Weights and measures, like litres, are defined at a standard temperature and pressure. Apparently LPG has a relatively high coefficient of expansion so temperature may have some effect on the mass of lpg you get at a pump. Presumably the pump measuring the discharge into your tank can't compensate for different temperatures so you appear to get different numbers of litres at different temperatures.

Maybe that's why some pubs sell warm beer - it takes less of the stuff to fill your glass. :wink: 

No doubt if there's a chemist about we can get a definitive statement.


----------



## DABurleigh (May 9, 2005)

"It is only after the first time that you realise how easy it is."

How true, Sid. 

The first time I found it helped if before I disconnected I said to myself 5 times "I promise not to wet myself" 

Dave


----------



## hymerbell (Jan 11, 2008)

Hi, I am thinking of having Gaslo tanks fitted to my Hymer. Is the LPG gas you get equivalent to Propane or Butan. I go skiing a so need propane because of the low temperatures.

Thanks

Alex


----------



## Don_Madge (May 1, 2005)

*Filling up withe the Clawgun*

For those who have never used the "Clawgun" connector on the continent here are a few pointers/observations.

There are at least three different types of "Gun" all of which have three claws, make sure you position the gun so that all three claws engage, unlike the bayonet type you can usually see the claws engaging. It is possible to get only two claws engaging (it's easy I've done it) so be careful.

Two of the guns are quite easy to use, one has a trigger like the bayonet type, another has a handle that's pulled to the rear to lock. The third gun has a sleeve that has to slide to the rear to lock. As I suffer with arthritis and don't have nimble fingers I found it very difficult to use. The problem was holding the gun in position and trying to slide the sleeve back at the same time. I came across this type of gun in a Total filling station.

There are also different ways of disengaging the guns. It's a matter of trail and error, just be prepared for that small escape of the gas. Most pumps have operating details on the side of the pump.

I would suggest for those with an external filling point that they support the gun while it is connected as some guns are quite heavy.

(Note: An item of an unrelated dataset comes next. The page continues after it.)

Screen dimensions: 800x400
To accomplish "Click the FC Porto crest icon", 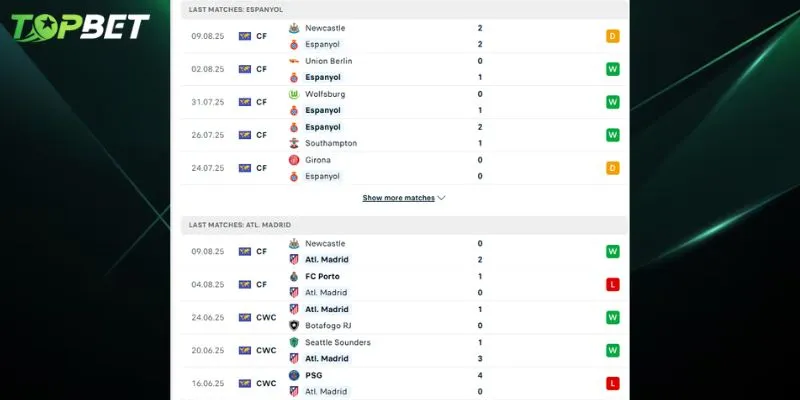I will coord(294,276).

With the "Acme" screw type gun is just a matter of screwing it on, clockwise I think. It's a long time since I used this type.

Safe travelling.

Don


----------



## spykal (May 9, 2005)

hymerbell said:


> Hi, I am thinking of having Gaslo tanks fitted to my Hymer. Is the LPG gas you get equivalent to Propane or Butan. I go skiing a so need propane because of the low temperatures.
> 
> Thanks
> 
> Alex


Hi Alex

The LPG at pumps in the Uk is AFAIK near 100% Propane but the LPG at pumps across Europe can be varying mixes of Propane and Butane. This is a problem for winter users that are using the "Autogas" LPG for domestic use.... you need it as a gas and of course butane does not vaporise at the low temperatures... so what happens is the Propane vaporises off leaving the tank partially filled with Butane.... do this 3 or 4 times and there is no room left for any more LPG in the tank. The soluution ( so I am told, I dont have an LPG tank.....so this is not in any way a suggestion) is to get the tank to a warmer temp and release the butane into the atmosphere..... so much for the environment :roll:

Mike


----------



## peejay (May 10, 2005)

With regards to the propane/butane ratio on the continent I have a saved list from an old post on the O&A forum which is not verified but could give you a rough idea of some of the ratios on the continent....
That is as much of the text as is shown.